Wird diese Obliegenheit nicht erfüllt bzw. kann der Arbeitgeber die Erfüllung nicht beweisen, kommt der Alturlaub zu dem neuen Jahresurlaub hinzu und verfällt bei entsprechendem Unterlassen des Arbeitgebers erneut nicht. Diese Addition wiederholt sich Jahr für Jahr mit der Folge, daß keine Verjährung eintreten kann, da der (addierte) Anspruch jedes Jahr neu entsteht.
Die Gesamturlaubsansprüche sind vererblich, so daß nicht nur das Ausscheiden eines Arbeitnehmers, sondern auch sein späteres Ableben in die Kalkulation einzubeziehen ist.
Unternehmen sollten daher entsprechende Rückstellungen bilden und die so aufgelaufenen Ansprüche werden auch in Veräußerungsfällen bzw. bei Betriebsübergängen zu berücksichtigen sein.

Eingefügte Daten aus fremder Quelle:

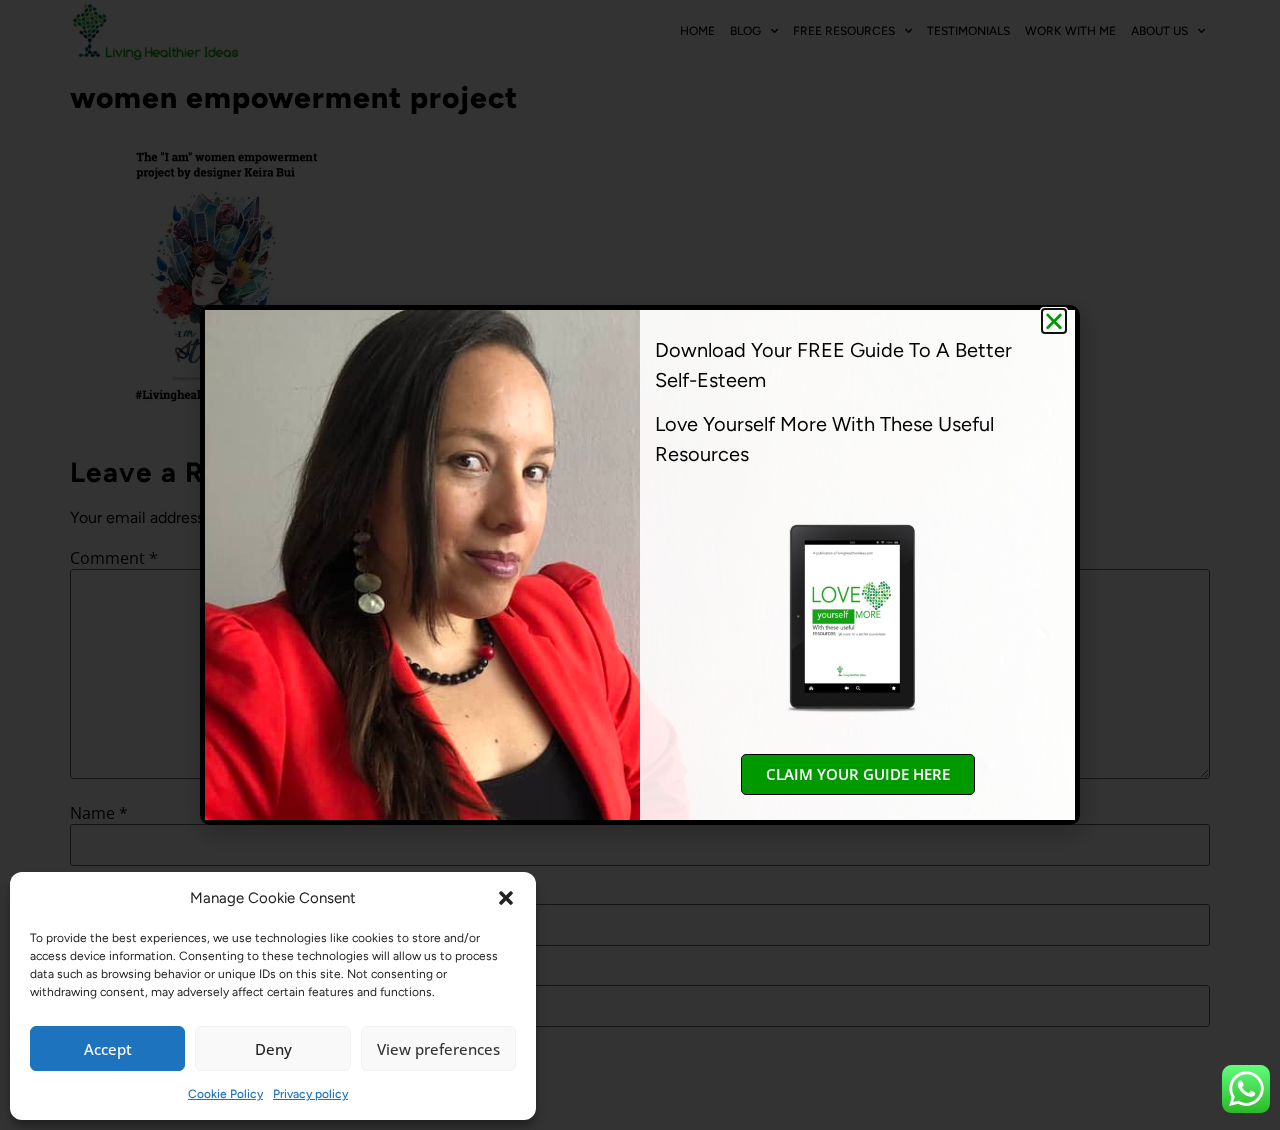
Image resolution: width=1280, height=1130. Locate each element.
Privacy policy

Einen Praxistipp für Rechtsanwender hat das BAG auch gleich mit der Entscheidung 9 AZR 321/168 vom 19.02.2019 gegeben, in dem es ausdrücklich klar gestellt hat, daß vorbenannte Anforderungen auch im Kündigungsschutzverfahren gelten sollten. Die Hinweisobliegenheiten und ggf. Addition der Urlaubsansprüche bestehen daher auch im gekündigten Arbeitsverhältnis fort.